Thomas Barnett: Worst-case thinking obviously has its uses in the national security realm. I just think we got into very odd, extreme tendencies during the Cold War, when the threat of nuclear conflict distorted our thinking unduly. We’re just beginning to see thinkers and analysts and strategists emerge from a post-Cold War educational environment, like my nephew Brendan who’s studying Russian and International Relations (as I once did) at my alma mater, Wisconsin. The problem is, the field of international relations, as Brendan will attest, is still obsessed with game theory and all sorts of artificial schools and still tends to be way too insular (economics still needs to embraced far more, not in some antiseptic academic sense but more in a keen understanding of how international business works). But the key thing is, Brendan and others of his generation won’t be held to the extreme fears that my generation was, despite the constant hyping of the threat of nuclear proliferation, so they’re forced to cast their nets wider and that’s a good thing.The key thing, in my mind, is acknowledging--in a Robert Wright/non-zero-sum sense—that humanity continues to progress. The worst-casers tend to view all this rising connectivity as teetering (always!) on the edge of complete collapse, seeing only vulnerabilities and few workarounds. But to me, the key thing is that more connectivity yields more rules and more rules yield more peace. Most IR thinkers tend to fret unduly over the fact that politics trails economics and security trails networks. But these are normal dynamics for a frontier-integrating age.
Then there's the generational experience explanation: For many of the teachers I had, they grew up in the shadow of World-War-II-bleeding-into-the-Cold-War, so they were natural—even aggressive—worst casers. But for somebody like me, who comes of age in the early 1970s, it’s hard not to be optimistic, because the global security environment has gotten so much better and the global economy has advanced to a degree that—at least when I was an undergrad in the early 1980s—was inconceivable to the IR field I was trained within.
So I see my role as trying to temper what I consider to be the pointlessly hyperbolic analyses of too many of my elders and simply hold down the fort until my relief arrives in the form of Generation Y thinkers who came of age in an already connected world and thus are able to judge its possibilities and dangers with more equanimity.
Its an interesting image, the younger generation Y being the more rational, reality based looking to how things actually work rather than theories.
Very interesting! This reminds me a lot of my shift to software-centric threat modeling. What's the DFD of the international system?

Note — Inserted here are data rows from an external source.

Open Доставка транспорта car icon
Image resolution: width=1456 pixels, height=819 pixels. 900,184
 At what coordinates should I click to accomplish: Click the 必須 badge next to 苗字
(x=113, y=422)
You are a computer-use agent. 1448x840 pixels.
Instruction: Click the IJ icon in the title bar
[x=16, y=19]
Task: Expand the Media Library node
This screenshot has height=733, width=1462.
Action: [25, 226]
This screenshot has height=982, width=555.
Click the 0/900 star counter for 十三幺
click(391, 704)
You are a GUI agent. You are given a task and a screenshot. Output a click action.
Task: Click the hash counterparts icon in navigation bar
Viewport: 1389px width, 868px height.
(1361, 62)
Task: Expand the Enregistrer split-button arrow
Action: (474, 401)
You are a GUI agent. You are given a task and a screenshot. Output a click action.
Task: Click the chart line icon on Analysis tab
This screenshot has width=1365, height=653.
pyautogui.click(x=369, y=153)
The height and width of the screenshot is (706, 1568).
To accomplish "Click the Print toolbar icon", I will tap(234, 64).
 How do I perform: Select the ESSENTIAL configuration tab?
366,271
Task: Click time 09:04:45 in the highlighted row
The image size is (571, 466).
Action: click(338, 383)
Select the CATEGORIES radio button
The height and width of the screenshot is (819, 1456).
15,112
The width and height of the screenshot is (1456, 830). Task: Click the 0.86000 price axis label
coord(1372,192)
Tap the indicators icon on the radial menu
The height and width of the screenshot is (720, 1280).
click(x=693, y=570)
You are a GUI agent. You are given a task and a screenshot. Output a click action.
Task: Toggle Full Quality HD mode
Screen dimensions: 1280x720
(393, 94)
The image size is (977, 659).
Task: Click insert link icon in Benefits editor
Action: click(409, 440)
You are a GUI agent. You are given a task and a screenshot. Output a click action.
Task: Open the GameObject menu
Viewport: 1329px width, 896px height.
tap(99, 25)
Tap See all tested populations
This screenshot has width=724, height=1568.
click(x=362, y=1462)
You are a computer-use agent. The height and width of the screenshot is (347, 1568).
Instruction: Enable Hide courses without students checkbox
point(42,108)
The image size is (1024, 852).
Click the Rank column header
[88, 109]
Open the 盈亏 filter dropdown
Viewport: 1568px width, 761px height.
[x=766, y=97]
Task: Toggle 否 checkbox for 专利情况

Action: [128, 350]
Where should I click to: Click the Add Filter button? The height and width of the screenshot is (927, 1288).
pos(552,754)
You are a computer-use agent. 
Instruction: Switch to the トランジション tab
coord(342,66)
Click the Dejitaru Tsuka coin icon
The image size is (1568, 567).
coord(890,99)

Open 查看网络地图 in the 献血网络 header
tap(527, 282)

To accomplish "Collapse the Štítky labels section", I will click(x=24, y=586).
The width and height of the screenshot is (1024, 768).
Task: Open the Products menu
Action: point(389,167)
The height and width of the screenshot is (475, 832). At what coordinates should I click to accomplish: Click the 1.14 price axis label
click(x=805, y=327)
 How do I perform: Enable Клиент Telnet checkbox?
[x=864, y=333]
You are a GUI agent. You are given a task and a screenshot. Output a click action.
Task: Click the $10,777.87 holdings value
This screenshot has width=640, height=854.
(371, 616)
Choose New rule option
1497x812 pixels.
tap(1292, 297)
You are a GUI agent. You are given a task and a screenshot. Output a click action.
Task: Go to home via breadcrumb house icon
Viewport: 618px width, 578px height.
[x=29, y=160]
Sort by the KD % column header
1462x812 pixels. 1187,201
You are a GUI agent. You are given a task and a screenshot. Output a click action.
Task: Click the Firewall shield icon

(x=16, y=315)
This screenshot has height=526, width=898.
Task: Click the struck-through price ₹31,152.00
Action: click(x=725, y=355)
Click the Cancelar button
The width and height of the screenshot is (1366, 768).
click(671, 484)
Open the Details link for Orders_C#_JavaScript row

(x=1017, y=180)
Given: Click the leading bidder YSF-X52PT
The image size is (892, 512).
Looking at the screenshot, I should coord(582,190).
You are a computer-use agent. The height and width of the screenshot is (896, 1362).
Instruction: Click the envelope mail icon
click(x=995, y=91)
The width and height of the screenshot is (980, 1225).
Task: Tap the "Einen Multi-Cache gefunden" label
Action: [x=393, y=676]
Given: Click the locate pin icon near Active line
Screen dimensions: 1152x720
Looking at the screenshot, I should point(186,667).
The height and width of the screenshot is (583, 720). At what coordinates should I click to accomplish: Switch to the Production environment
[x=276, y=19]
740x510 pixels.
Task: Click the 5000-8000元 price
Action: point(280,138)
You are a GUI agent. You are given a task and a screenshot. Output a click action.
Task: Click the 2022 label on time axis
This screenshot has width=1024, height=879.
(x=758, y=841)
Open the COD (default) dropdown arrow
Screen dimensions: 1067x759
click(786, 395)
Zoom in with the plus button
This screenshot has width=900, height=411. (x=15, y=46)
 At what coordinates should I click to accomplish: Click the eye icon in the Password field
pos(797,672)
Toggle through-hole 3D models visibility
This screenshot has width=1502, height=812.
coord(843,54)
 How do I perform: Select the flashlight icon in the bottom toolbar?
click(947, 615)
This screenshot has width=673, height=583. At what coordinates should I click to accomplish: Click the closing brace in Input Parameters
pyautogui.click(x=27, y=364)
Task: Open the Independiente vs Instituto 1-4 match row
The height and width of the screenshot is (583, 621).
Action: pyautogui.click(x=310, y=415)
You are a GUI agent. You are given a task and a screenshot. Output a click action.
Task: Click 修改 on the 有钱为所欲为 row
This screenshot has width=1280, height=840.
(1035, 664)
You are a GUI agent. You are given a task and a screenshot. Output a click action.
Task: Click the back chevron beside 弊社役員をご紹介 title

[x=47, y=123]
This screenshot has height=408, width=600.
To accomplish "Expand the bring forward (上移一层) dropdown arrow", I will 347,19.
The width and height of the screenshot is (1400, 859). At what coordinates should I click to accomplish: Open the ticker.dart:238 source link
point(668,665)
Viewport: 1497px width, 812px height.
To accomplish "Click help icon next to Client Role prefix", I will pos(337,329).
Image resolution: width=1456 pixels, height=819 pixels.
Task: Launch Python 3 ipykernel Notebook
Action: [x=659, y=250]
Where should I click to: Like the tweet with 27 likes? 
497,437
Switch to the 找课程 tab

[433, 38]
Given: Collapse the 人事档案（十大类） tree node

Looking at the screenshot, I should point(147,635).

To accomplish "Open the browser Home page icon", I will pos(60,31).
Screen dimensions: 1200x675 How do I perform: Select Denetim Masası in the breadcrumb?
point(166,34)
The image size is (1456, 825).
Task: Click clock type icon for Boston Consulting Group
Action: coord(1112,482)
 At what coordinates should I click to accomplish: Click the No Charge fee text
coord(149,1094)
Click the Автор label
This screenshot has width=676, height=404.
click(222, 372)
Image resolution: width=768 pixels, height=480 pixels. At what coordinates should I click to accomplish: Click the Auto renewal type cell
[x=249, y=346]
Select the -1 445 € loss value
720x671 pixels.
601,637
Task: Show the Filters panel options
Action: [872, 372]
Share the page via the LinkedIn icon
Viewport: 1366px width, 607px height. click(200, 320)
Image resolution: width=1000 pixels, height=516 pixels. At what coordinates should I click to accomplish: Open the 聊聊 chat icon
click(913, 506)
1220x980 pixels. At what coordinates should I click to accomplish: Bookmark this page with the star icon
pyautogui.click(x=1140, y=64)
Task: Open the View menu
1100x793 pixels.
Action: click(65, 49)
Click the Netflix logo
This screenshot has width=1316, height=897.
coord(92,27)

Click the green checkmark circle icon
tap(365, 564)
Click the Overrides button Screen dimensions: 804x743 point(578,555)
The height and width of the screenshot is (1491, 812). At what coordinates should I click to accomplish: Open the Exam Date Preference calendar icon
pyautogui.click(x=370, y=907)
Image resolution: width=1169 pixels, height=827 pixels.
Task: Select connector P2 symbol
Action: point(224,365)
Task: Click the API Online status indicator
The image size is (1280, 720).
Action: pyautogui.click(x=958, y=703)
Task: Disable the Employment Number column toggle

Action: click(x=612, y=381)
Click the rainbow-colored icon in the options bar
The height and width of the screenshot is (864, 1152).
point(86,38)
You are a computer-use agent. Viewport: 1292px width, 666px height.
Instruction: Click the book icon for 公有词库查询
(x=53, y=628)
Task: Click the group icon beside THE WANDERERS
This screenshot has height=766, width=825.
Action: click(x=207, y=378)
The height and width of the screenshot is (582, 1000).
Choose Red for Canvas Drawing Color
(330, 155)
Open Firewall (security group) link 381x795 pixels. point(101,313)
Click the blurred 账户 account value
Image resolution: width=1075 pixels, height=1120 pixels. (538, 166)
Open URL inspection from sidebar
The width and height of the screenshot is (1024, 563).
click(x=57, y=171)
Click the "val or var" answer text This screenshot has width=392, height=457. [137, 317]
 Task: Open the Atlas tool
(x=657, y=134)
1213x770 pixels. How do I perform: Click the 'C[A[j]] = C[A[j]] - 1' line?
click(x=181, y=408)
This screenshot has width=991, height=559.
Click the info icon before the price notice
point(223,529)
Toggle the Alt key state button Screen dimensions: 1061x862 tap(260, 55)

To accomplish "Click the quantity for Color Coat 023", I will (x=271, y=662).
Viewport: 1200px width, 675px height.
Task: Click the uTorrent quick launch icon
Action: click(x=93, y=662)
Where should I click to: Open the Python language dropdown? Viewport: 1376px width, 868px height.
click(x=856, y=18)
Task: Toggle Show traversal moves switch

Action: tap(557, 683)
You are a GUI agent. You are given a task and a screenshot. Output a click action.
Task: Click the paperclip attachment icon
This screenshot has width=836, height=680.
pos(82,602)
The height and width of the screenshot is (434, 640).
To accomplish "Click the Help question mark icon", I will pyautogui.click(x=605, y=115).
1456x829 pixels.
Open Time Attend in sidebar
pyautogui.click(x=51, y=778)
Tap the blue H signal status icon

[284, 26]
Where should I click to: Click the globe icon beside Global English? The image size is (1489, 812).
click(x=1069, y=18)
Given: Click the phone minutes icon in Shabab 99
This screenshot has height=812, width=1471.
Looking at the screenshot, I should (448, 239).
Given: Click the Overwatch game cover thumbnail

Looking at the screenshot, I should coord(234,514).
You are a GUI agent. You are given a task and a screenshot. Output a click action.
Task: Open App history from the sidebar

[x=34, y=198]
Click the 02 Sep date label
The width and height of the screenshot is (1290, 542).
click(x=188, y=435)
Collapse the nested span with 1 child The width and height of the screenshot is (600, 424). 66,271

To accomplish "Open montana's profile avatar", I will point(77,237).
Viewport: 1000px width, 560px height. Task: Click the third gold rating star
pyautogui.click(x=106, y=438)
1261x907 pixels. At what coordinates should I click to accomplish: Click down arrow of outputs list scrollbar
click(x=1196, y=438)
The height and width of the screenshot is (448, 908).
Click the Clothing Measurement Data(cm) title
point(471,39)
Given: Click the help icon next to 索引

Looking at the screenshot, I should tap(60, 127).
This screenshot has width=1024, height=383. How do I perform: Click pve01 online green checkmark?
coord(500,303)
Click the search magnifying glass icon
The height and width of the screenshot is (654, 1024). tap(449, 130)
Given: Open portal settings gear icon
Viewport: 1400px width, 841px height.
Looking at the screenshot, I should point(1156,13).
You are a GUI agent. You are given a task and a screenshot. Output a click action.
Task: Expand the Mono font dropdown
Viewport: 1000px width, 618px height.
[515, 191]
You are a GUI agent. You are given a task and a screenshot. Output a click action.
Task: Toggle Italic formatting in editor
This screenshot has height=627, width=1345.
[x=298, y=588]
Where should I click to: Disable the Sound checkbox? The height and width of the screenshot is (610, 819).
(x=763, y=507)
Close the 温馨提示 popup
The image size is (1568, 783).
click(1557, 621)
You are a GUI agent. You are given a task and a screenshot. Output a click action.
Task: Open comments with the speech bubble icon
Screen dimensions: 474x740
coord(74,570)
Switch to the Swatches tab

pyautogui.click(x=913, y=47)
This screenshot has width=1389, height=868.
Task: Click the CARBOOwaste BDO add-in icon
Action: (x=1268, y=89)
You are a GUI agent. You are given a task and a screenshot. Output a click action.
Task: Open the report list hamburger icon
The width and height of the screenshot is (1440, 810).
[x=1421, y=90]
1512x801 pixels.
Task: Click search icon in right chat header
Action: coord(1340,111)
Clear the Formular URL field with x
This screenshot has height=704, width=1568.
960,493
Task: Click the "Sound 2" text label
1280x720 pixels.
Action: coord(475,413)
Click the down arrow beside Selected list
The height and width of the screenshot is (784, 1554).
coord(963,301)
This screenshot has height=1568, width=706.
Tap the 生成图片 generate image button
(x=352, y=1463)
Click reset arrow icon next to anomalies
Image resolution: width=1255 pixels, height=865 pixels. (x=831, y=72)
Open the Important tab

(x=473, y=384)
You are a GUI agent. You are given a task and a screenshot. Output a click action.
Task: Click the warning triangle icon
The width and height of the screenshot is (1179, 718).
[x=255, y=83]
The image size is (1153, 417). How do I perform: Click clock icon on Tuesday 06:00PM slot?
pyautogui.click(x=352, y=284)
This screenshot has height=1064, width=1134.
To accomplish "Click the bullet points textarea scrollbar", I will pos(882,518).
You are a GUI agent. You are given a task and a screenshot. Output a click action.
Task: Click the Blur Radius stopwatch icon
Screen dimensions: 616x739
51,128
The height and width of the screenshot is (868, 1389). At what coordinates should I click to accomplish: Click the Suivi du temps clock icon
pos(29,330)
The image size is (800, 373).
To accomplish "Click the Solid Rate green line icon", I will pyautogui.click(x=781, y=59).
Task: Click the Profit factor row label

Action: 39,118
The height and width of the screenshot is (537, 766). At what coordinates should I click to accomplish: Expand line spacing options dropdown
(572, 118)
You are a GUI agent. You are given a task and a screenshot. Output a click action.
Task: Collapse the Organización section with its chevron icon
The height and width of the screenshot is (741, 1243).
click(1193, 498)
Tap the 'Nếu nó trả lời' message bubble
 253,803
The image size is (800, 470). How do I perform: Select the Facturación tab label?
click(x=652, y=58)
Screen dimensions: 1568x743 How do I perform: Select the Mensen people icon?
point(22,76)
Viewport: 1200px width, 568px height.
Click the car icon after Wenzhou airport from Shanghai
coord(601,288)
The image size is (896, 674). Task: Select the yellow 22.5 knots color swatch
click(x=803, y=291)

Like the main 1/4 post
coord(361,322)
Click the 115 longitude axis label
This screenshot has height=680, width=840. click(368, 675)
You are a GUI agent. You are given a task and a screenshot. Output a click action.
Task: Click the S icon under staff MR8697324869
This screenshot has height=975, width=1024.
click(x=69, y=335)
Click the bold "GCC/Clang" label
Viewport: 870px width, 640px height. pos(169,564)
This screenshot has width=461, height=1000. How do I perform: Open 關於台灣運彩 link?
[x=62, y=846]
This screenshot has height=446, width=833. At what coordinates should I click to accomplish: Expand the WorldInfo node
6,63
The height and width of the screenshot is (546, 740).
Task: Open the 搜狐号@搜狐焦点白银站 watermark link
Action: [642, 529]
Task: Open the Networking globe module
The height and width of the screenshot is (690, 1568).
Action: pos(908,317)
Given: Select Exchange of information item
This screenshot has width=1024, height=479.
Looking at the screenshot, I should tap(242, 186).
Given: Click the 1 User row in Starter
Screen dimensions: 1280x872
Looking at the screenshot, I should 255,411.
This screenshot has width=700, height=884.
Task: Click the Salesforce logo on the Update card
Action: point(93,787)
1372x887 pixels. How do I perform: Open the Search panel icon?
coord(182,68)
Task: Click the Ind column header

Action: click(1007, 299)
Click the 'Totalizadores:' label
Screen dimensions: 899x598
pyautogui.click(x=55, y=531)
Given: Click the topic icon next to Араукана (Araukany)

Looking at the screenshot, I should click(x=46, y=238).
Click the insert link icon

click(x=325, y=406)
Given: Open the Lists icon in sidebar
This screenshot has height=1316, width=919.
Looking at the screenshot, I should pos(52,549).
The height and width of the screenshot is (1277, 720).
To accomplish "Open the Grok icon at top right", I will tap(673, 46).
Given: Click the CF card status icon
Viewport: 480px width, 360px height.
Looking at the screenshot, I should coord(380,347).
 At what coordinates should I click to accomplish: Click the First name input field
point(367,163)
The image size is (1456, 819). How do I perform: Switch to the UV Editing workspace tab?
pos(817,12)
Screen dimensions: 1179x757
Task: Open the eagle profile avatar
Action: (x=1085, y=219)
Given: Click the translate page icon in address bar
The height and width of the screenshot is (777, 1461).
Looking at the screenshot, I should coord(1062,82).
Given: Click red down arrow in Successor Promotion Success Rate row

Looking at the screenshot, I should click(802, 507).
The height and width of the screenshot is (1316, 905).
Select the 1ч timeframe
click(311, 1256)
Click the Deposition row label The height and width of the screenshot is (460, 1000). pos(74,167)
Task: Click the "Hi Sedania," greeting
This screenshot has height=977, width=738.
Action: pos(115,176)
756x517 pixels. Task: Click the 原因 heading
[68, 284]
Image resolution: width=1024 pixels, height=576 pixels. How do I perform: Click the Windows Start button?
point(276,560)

(Should we even be nation-state centric?)
Posted by: Adam | July 30, 2009 at 11:17 AM
How about foreign direct investment?
Posted by: Gunnar | July 31, 2009 at 03:18 PM
This is interesting. There has been a phase change in this mental 3,000 year era from the industrial to the medial and Barnett does personify this change. The chemical/industrial is giving away to the media/biological which will redo and lift much of the toxicity that the industrial phase has wrought, just out of basic biological survival instinct. What fun to be a part of that!
As for being nation state centric, Adam, again, an industrial concept with its ideologistics, this may give way to noetic understanding and change to display of attachment to place among places, being biologically sane on a much more aware level than ever.